**PROBLEM TO SOLVE:**
Copy the lines verbatim, starting at the line containing "How do I perform: Click" and ending at the line containing "Click the Message", and omit the pictures from your copy.

**ITEMS:**
----

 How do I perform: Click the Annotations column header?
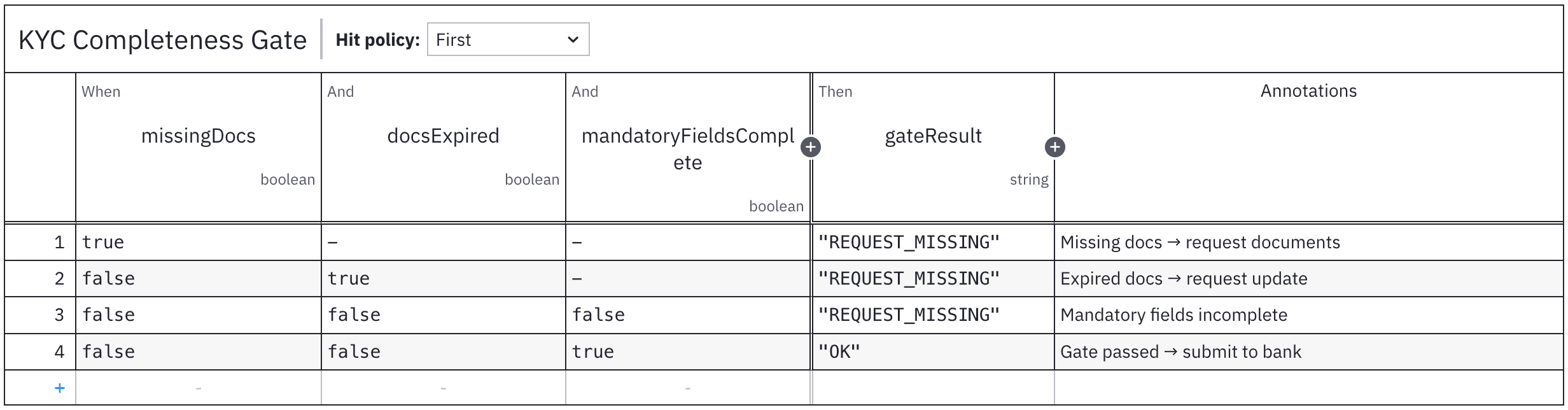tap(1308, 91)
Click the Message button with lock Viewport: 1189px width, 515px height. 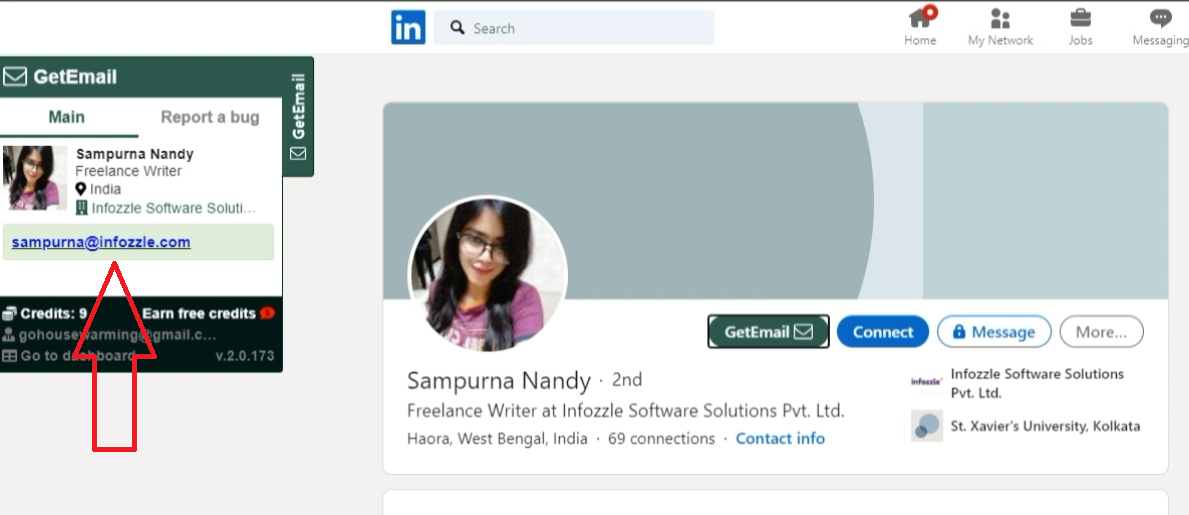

----

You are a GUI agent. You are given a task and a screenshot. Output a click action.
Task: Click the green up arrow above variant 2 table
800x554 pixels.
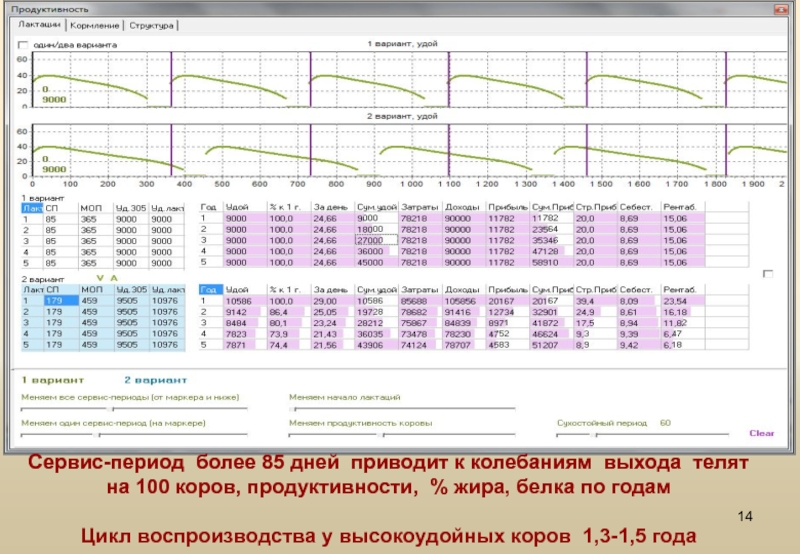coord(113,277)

----

**RESPONSE TO THIS EXERCISE:**
 How do I perform: Click the Annotations column header?
tap(1308, 91)
Click the Message button with lock Viewport: 1189px width, 515px height. 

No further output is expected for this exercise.